SUPPLIED TEXT:
--- --- ---

Friday, December 14, 2007

Cross Cultural Research Conference (continued)

Given the previous blog entry, it should be no surprise that my favorite paper from today’s sessions was George R. Franke and R. Glenn Richley, Jr. (both University of Alabama) paper, “Mind the gap: The risks of bi-country comparisons in cross-cultural studies.” The basic thrust of the paper was that the very popular bicultural comparison format violates various principles of sampling and that at least 25% of the published papers using this technique were necessarily wrong. (Not that they could identify which were the wrong papers, just that given the nature of the techniques involved, statistically a quarter of the papers would have the reported relationship backwards.) Their analysis suggested that for even strong correlations, one needed a sample of at least 22 countries to ensure a reasonable statistical probability that one had depicted the relationship correctly.

--- --- ---

RECORDED DATA:
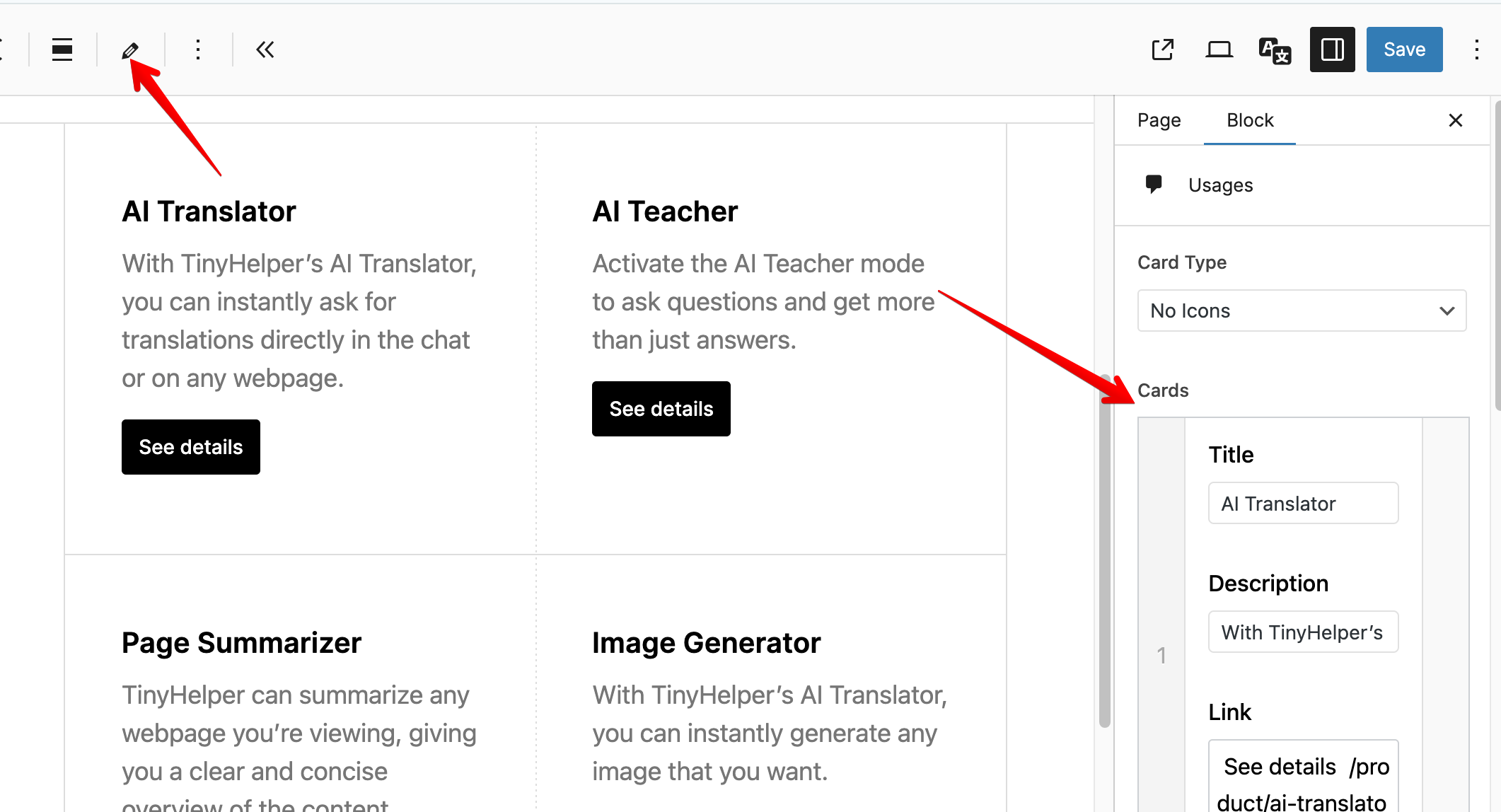
Task: Collapse toolbar with double chevron icon
Action: (265, 50)
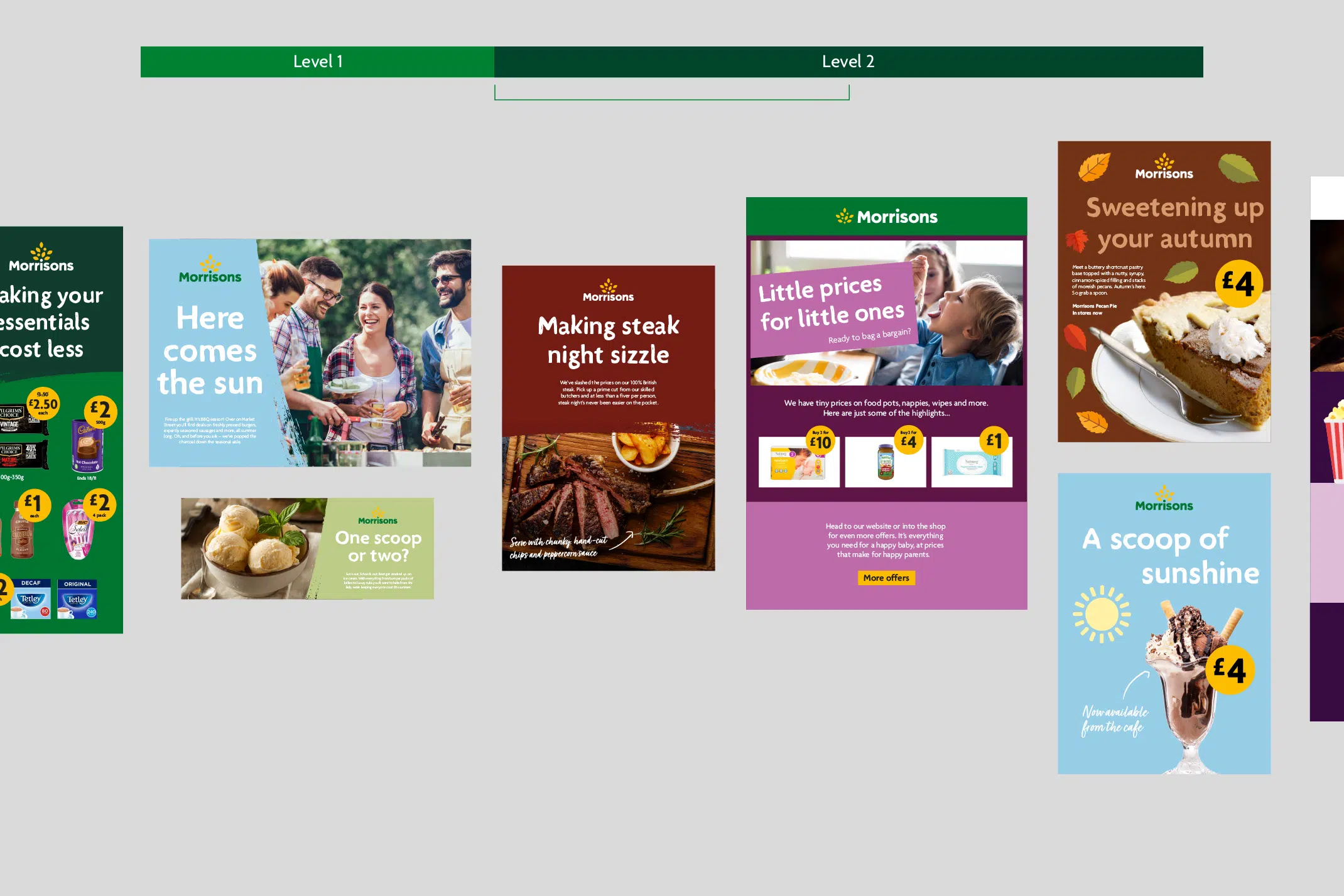Click Tetley Original tea box image
1344x896 pixels.
pyautogui.click(x=77, y=599)
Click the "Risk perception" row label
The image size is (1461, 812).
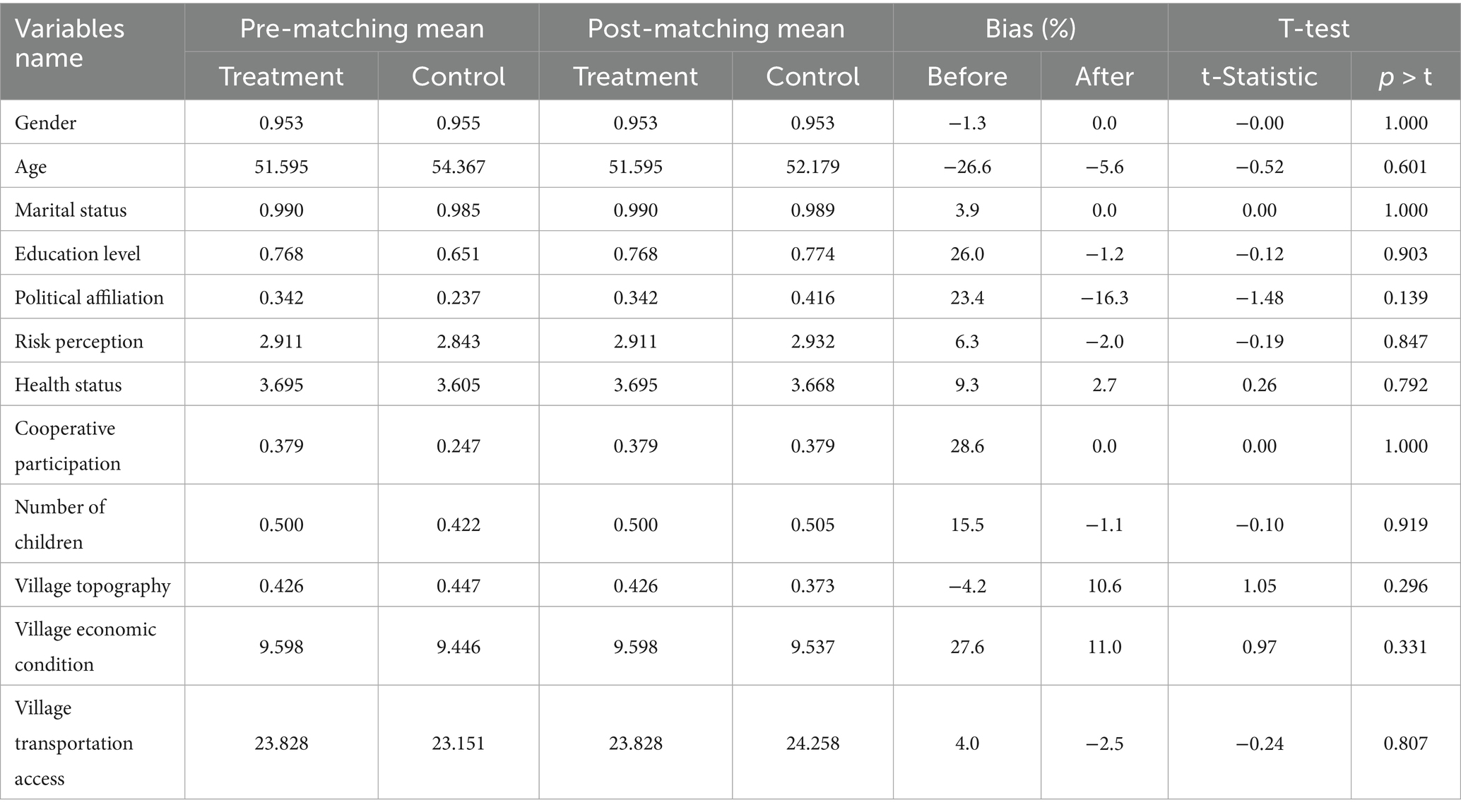point(79,342)
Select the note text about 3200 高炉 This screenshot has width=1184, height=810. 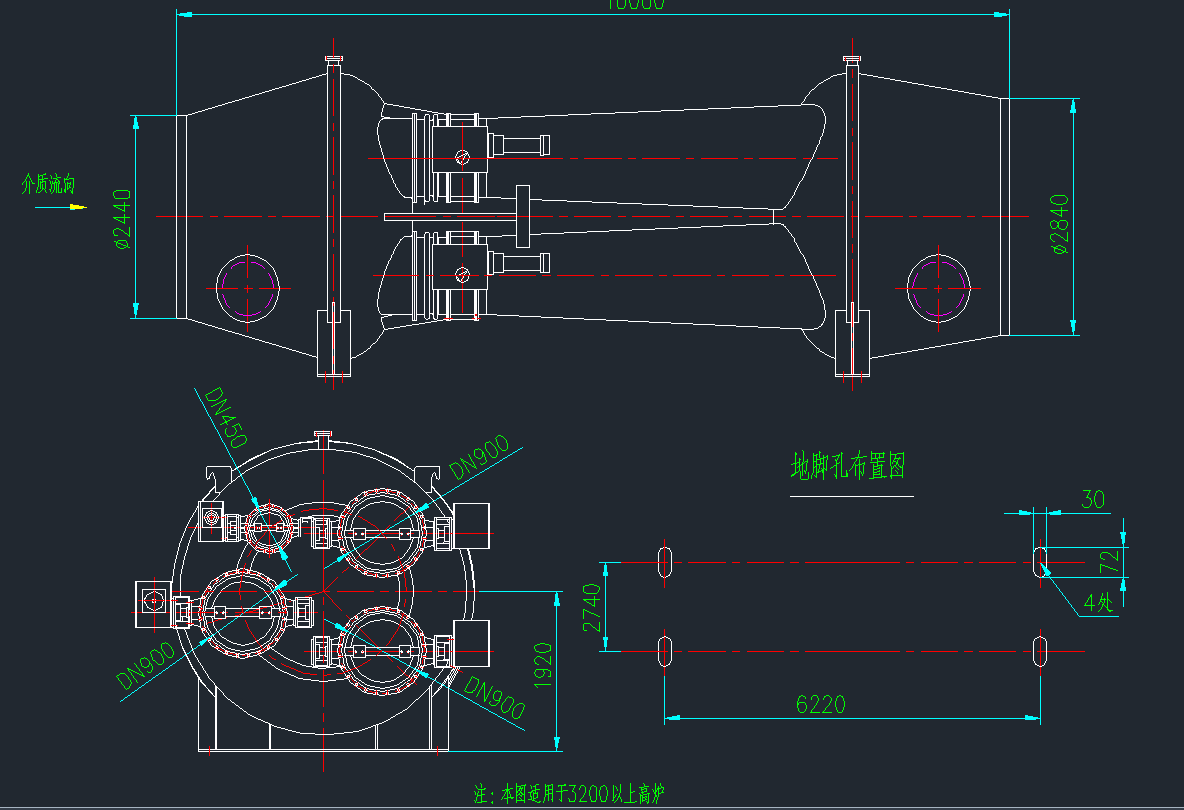(568, 794)
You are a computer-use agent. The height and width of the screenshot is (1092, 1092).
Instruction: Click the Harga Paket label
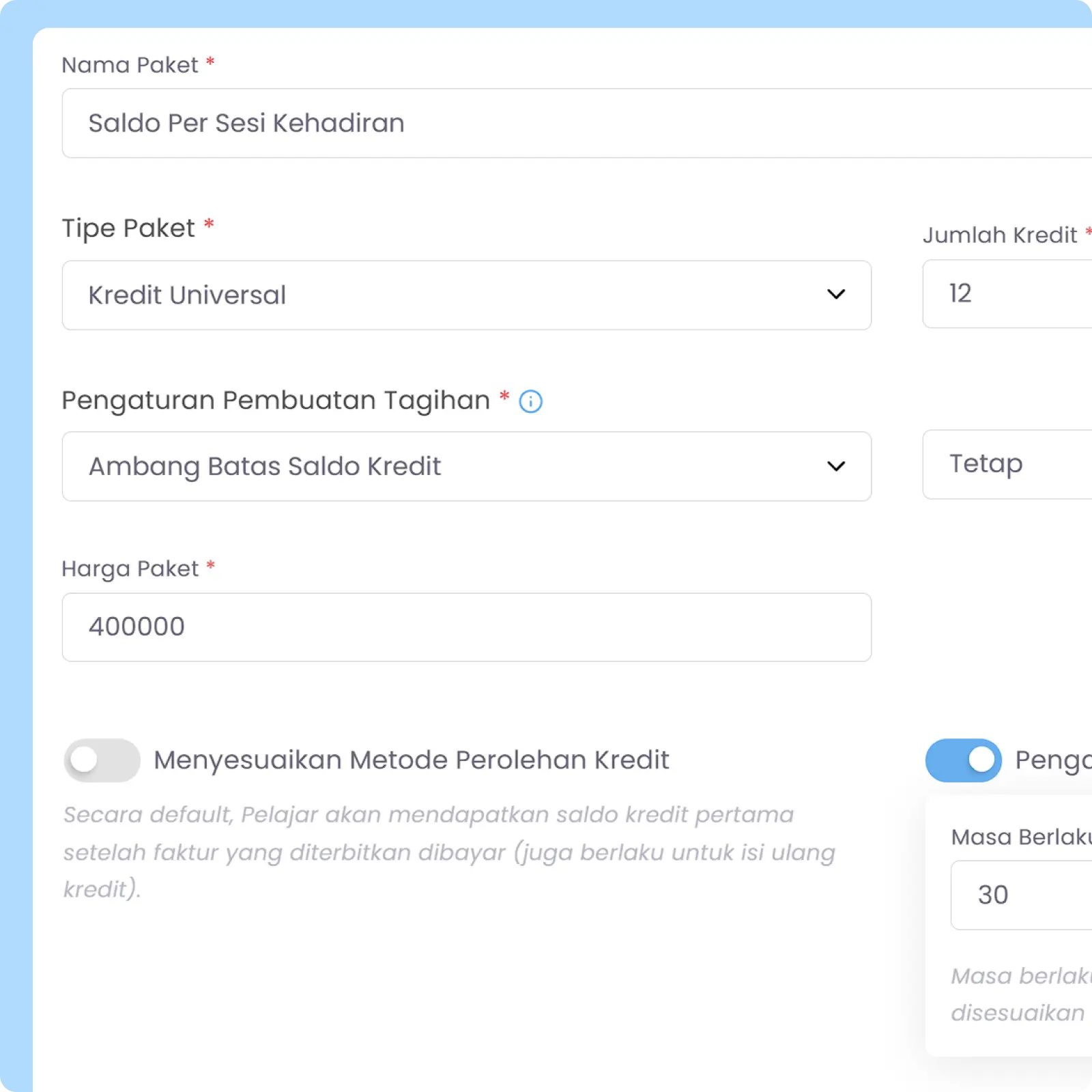pyautogui.click(x=130, y=569)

--- --- ---

OBJECTIVES:
[1] Decide whether each statement agrees with the conference blog entry. Answer yes or no, and quote the entry's deciding words. (a) Both authors of the paper were from the University of Alabama. (b) The authors identified which published papers were wrong. (c) The analysis called for a sample of at least 12 countries.
[2] List every figure that the conference blog entry writes in digits.
[3] Carry on the conference blog entry from its last sentence.
The records were taken from a different source than the blog entry.

RESULTS FOR EACH TASK:
[1]
(a) Yes: "(both University of Alabama)"
(b) No: "Not that they could identify which were the wrong papers"
(c) No: "one needed a sample of at least 22 countries"

[2] 14, 2007, 25%, 22

[3]
But even here I still had the objection that they were using “country” as a proxy for culture, which may be acceptable for homogeneous cultures such as Japan, but very problematic for Canada – does a member of the Cree first nations respond the same way as a francophone Quebecer and a Mormon from Cardston, Albertan? Somehow, I doubt it! And given the very slobby sampling techniques often used (“I wrote to 22 of my colleagues on other campuses and asked them to survey one of their classes”) I am having a lot of trouble accepting the legitimacy of most of these quantitative studies. Scientific my ass! And yet the quantitative bozos that dominate management research have the nerve to question the validity of qualitative methods? what a sham!



Above: Tigana and Kasia in Christmas sleigh on Hilton grounds, one of innumerable Christmas decorations that make little sense in Hawaii's climate...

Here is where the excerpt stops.